--- START OF TEXT SEGMENT ---

Materialized Views
Precomputed query results stored as tables. PostgreSQL refresh strategies, indexes on materialized views, and when to use them vs views or denormalization.
Materialized Views
A regular view is a stored query. When you query it, the database runs the underlying query and returns the result. No data is stored. Every query to the view re-executes the query.
A materialized view stores the actual result. The query runs once, the result is saved as a table, and you query that table directly. Fast reads, stale data.
The tradeoff—freshness vs performance—determines when materialized views help and when they don’t.
Materialized Views vs Regular Views vs Denormalization
Regular views are logical constructs. They don’t store data, just the query definition. Use them for hiding complex queries, restricting access without separate tables, or encapsulating business logic.
Materialized views store precomputed results. Use them for accelerating expensive aggregations or joins, replicating remote data locally, or building read replicas for specific query patterns.
Denormalization duplicates data manually. Your code decides what to store where and manages keeping copies in sync. Materialized views let the database handle this automatically.
PostgreSQL Materialized Views
PostgreSQL supports materialized views natively.
CREATE MATERIALIZED VIEW sales_by_month AS
SELECT
date_trunc('month', order_date) AS month,
customer_id,
SUM(total) AS total_sales
FROM orders
GROUP BY date_trunc('month', order_date), customer_id
WITH DATA;
WITH DATA populates the view immediately. Without it, you create an empty view that populates on first refresh.
Query the materialized view like a regular table:
SELECT * FROM sales_by_month WHERE month >= '2025-01-01';
Refreshing Materialized Views
Data goes stale as underlying tables change. PostgreSQL offers two refresh strategies:
Full refresh rewrites the entire materialized view:
REFRESH MATERIALIZED VIEW sales_by_month;
This blocks reads until the refresh finishes. For large views, that means noticeable downtime.
Concurrent refresh rebuilds without blocking reads:
REFRESH MATERIALIZED VIEW CONCURRENTLY sales_by_month;
Concurrent refresh requires a unique index. Without one, PostgreSQL refuses the concurrent option.
CREATE UNIQUE INDEX ON sales_by_month (month, customer_id);
Concurrent refresh takes longer than full refresh but keeps the view available.
Automatic Refresh
PostgreSQL doesn’t have built-in automatic refresh. Options:
- Scheduled jobs via pg_cron
- Trigger-based refresh on underlying tables
- Application-level refresh after writes
Oracle’s materialized views support automatic refresh via refresh groups and schedules. PostgreSQL doesn’t have this.
Oracle Materialized Views
Oracle materialized views offer more features:
- On-commit refresh: automatically refresh when underlying tables change
- Refresh groups: refresh multiple materialized views together
- Query rewrite: the optimizer rewrites queries to use materialized views automatically
CREATE MATERIALIZED VIEW monthly_sales
BUILD IMMEDIATE
REFRESH FAST ON COMMIT
AS
SELECT
EXTRACT(YEAR FROM order_date) AS year,
EXTRACT(MONTH FROM order_date) AS month,
SUM(total) AS total_sales
FROM orders
GROUP BY EXTRACT(YEAR FROM order_date), EXTRACT(MONTH FROM order_date);
BUILD IMMEDIATE populates on creation. REFRESH FAST ON COMMIT uses log-based incremental refresh—only changed rows update, not the entire view.

--- END OF TEXT SEGMENT ---

According to the text on materialized views, what must exist before PostgreSQL will allow a concurrent refresh? These records stand apart from the text on materialized views.

--- START OF ENTRIES SHOWN ---

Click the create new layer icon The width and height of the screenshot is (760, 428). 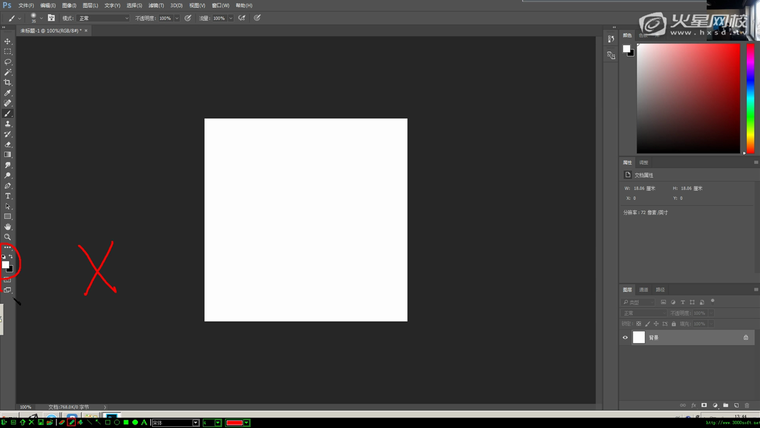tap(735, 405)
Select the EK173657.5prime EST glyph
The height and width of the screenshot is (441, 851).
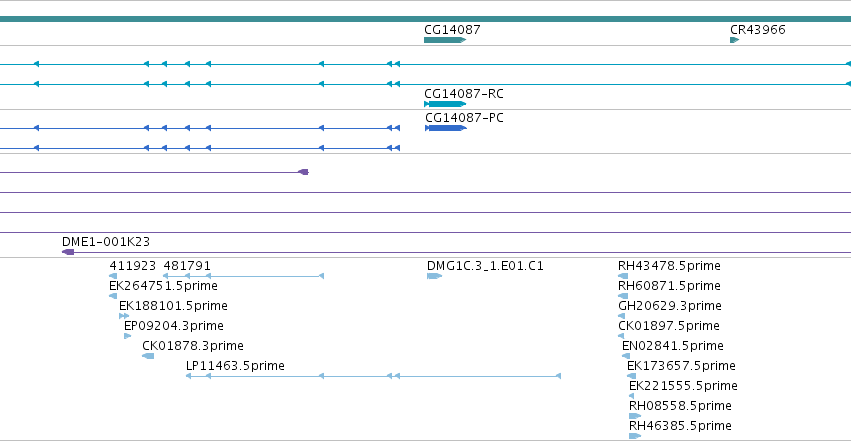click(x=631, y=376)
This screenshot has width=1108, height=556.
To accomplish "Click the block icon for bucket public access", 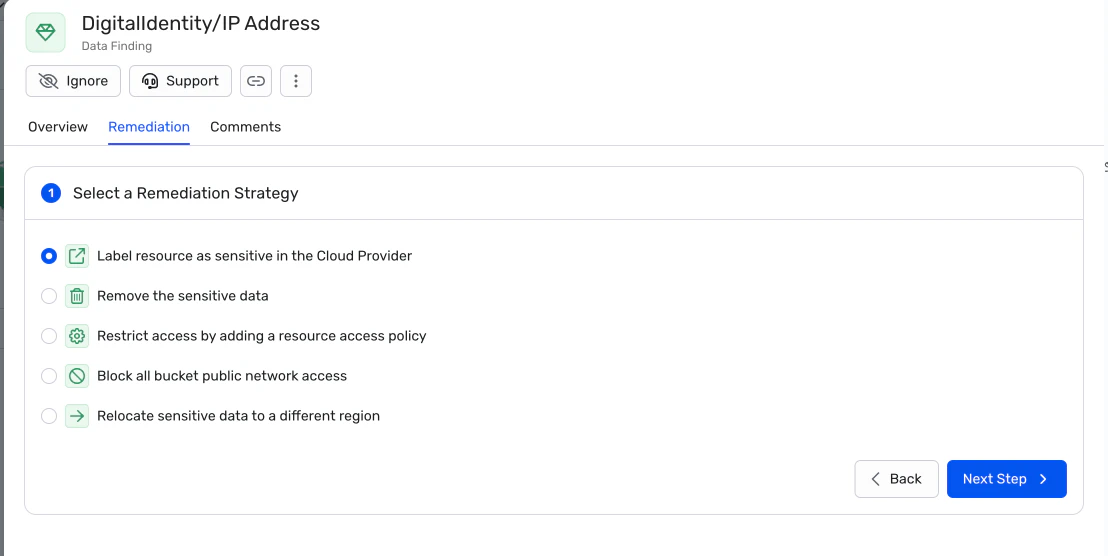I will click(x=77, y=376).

--- END OF ENTRIES SHOWN ---

TASK SOLUTION:
A unique index on the materialized view.